From 3cafb8ba669271debdbe10630f8fbf33aca80a1b Mon Sep 17 00:00:00 2001
From: 1stprinciple <ztyharbin@gmail.com>
Date: Mon, 10 Nov 2025 22:28:13 +0100
Subject: [PATCH 2/5] formatting

---
 rllm/engine/rollout/fireworks_engine.py | 2 +-
 1 file changed, 1 insertion(+), 1 deletion(-)

diff --git a/rllm/engine/rollout/fireworks_engine.py b/rllm/engine/rollout/fireworks_engine.py
index 061048bed..455c08069 100644
--- a/rllm/engine/rollout/fireworks_engine.py
+++ b/rllm/engine/rollout/fireworks_engine.py
@@ -140,7 +140,7 @@ async def chat_completion(self, messages: list[dict], **kwargs) -> ModelOutput:
                 finish_reason = response["choices"][0]["finish_reason"]
 
                 prompt_token_ids = response["prompt_token_ids"]
-                completion_token_ids = response.json()['choices'][0]['token_ids']
+                completion_token_ids = response.json()["choices"][0]["token_ids"]
                 return ModelOutput(
                     text=text,
                     content=content,

From 18dc2437554ceac8a35824f1d7fb69e7eb07cf5f Mon Sep 17 00:00:00 2001
From: 1stprinciple <ztyharbin@gmail.com>
Date: Tue, 11 Nov 2025 00:01:08 +0100
Subject: [PATCH 3/5] remove /

---
 rllm/engine/rollout/fireworks_engine.py | 2 +-
 1 file changed, 1 insertion(+), 1 deletion(-)

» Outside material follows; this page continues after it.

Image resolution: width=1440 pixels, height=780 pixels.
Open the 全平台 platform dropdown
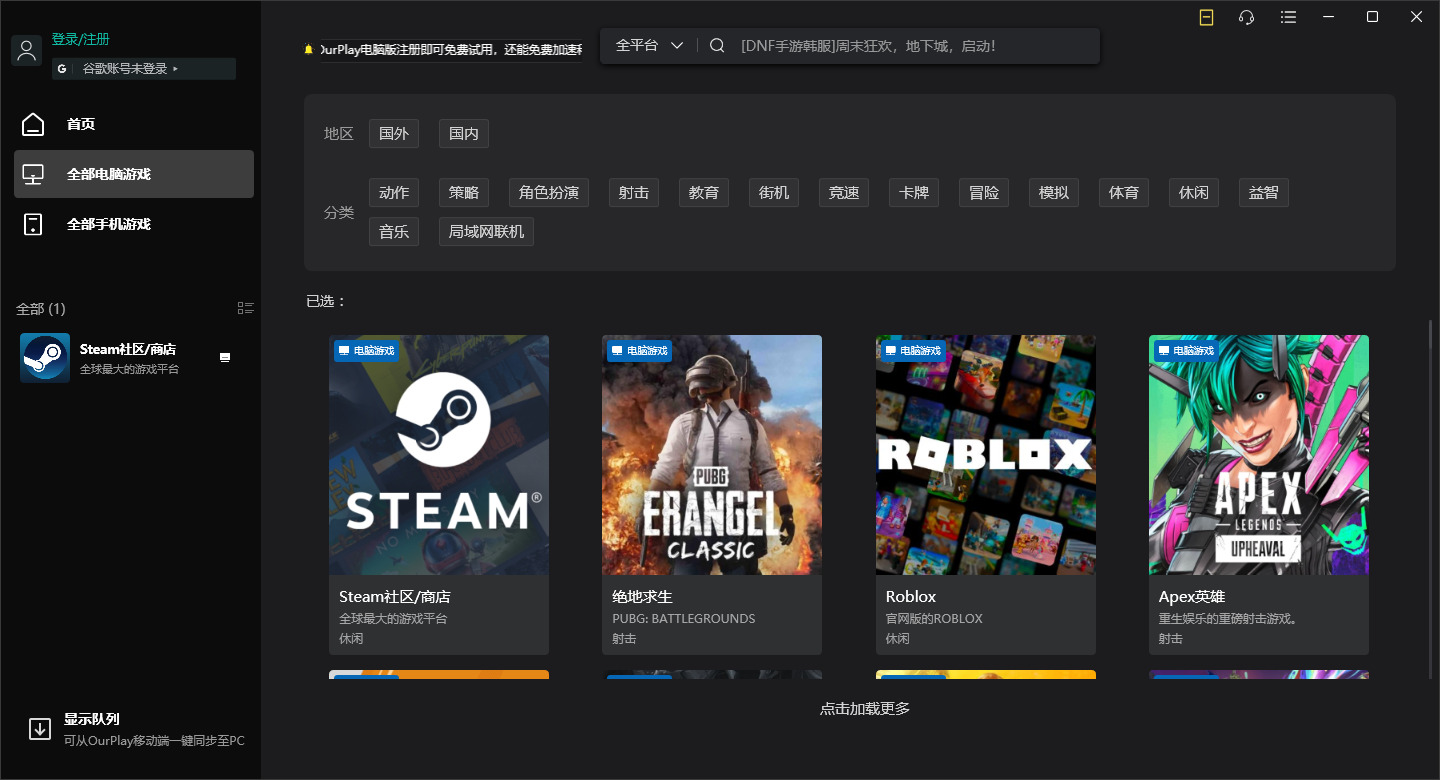(x=647, y=44)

diff --git a/rllm/engine/rollout/fireworks_engine.py b/rllm/engine/rollout/fireworks_engine.py
index 455c08069..5454ea604 100644
--- a/rllm/engine/rollout/fireworks_engine.py
+++ b/rllm/engine/rollout/fireworks_engine.py
@@ -168,7 +168,7 @@ async def chat_completion(self, messages: list[dict], **kwargs) -> ModelOutput:
                 await asyncio.sleep(1)
 
     def _fireworks_chat_completion(self, messages, sampling_params):
-        url = urljoin(str(self.client.base_url), "/chat/completions")
+        url = urljoin(str(self.client.base_url), "chat/completions")
         payload = {
             "model": self.model,
             "messages": messages,

From b95f7e50691acb349e9e4c08b194a98f4e35c33e Mon Sep 17 00:00:00 2001
From: 1stprinciple <ztyharbin@gmail.com>
Date: Tue, 11 Nov 2025 00:34:56 +0100
Subject: [PATCH 4/5] remove .json()

---
 rllm/engine/rollout/fireworks_engine.py | 2 +-
 1 file changed, 1 insertion(+), 1 deletion(-)

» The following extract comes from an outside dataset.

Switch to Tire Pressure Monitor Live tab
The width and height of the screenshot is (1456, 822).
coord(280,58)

diff --git a/rllm/engine/rollout/fireworks_engine.py b/rllm/engine/rollout/fireworks_engine.py
index 5454ea604..78eb96059 100644
--- a/rllm/engine/rollout/fireworks_engine.py
+++ b/rllm/engine/rollout/fireworks_engine.py
@@ -140,7 +140,7 @@ async def chat_completion(self, messages: list[dict], **kwargs) -> ModelOutput:
                 finish_reason = response["choices"][0]["finish_reason"]
 
                 prompt_token_ids = response["prompt_token_ids"]
-                completion_token_ids = response.json()["choices"][0]["token_ids"]
+                completion_token_ids = response["choices"][0]["token_ids"]
                 return ModelOutput(
                     text=text,
                     content=content,

From f537ec43b923be38b8690df84a4f5730fa153207 Mon Sep 17 00:00:00 2001
From: 1stprinciple <ztyharbin@gmail.com>
Date: Tue, 11 Nov 2025 01:34:30 +0100
Subject: [PATCH 5/5] Qwen/Qwen3-8B

---
 examples/fireworks_math/train_fireworks_math.sh | 2 +-
 1 file changed, 1 insertion(+), 1 deletion(-)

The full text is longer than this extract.